Our faithful God was faithful yet again yesterday when He revealed to me something I had counterfeit peace about. There is someone who I know has an issue with me and since they never wanted to address it neither did I. I let time slip by without a word. Truly! Not a single word. The actions they took because of the issue they had with me hurt and I said nothing.
And I felt peace about it. Ridiculous! Peace? I don’t think so.
I just pretended like nothing happened and thought it was better that we didn’t communicate anymore. I told myself that we don’t even live in the same state anymore, so who cares! I told myself that they had really hurt me and refused to address it with me so why should I address it with them? I told myself lots of silly things and just let it lay there broken, this connection within the body of Christ. I told Jesus with my actions: It’s okay if I allow a wound in your body to fester and further decay.
Praise God that He uncovered my blind eyes and showed me that I had a silence that felt like peace, a self-protection that felt like a nice warm blanket. Silence and self-protection were never His plan for me. If there is a tough relationship in my life I need to be brave and sacrifice my comfort to partner with God towards the goal of real and whole relationships. Not all relationships can be repaired and restored but they can be real and honoring.
I am not talking about abuse, of course. God loves to expose abuse to protect the abused and the abuser. He loves to shelter and protect those that are abused and work on repentance with the abuser. If there is something you aren’t sure about and cant tell if it’s abuse or just hard relationship, please seek God and safe counsel for wisdom!
So, I reached out, but first… I threw a fit, then I prayed, then I worshiped, then I avoided, then I threw another fit. “What God?! What would I even say??” God was clear to wait quite a few hours before I reached out. During that time, He worked on my heart and my understanding. He made me willing and told me to just say whatever I needed to say but to honor. So, that’s what I did.
Oh, did I mention the insane spiritual attacks during the process? Apparently, the enemy is so threatened that I would work on any issues in the body of Christ that He threw it all at me. Panic, confusion, fear, forgetting the name, looking at the name and not being sure if it was the right person. The list goes on. Some of what I felt was definitely the anxiety I had been avoiding. Remember, I had fool’s peace not real peace about it all. It was festering under the surface.

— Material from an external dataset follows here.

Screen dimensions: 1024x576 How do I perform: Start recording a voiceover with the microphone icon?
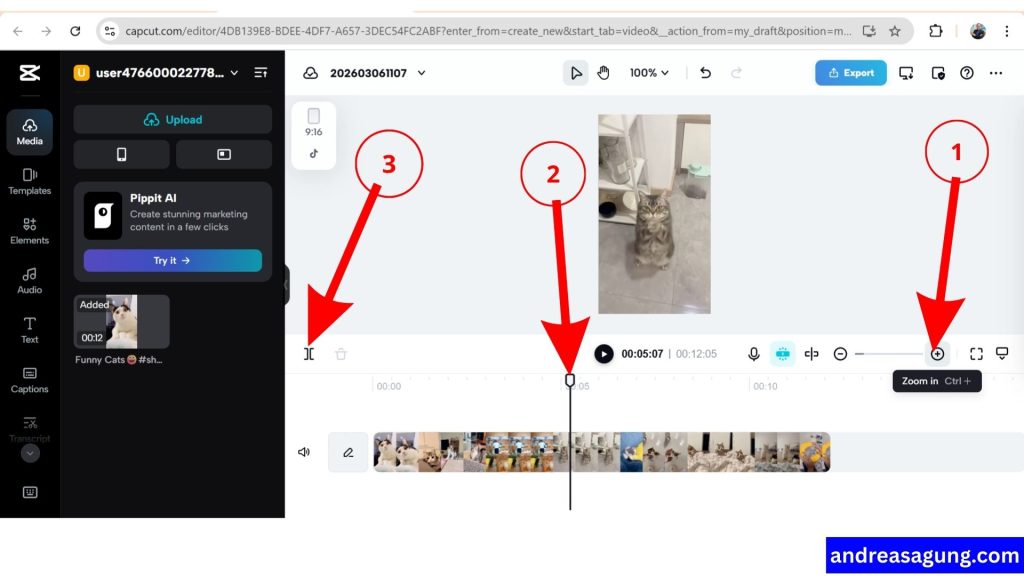(x=753, y=353)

Love does not delight in evil but rejoices with the truth. – 1 Cor 13:6
God loves to expose things. He is pure light! I don’t know what will happen with this particular relationship, but I will obey God. They are worth it to me and am praying for them in the process. I believe they are doing the same. It’s awkward and hard for both of us but the bride of Christ is one single body. There is no split or break between believers that should be ignored. Silence is not peace.
This is what I am learning.
Your turn. Misery loves company, or more accurately victory loves company. Ha! This beautiful, awkward, painful, peaceful, communion with Christ and His church will give us reason to rush to the alter again and again. Whoever loves the best, wins!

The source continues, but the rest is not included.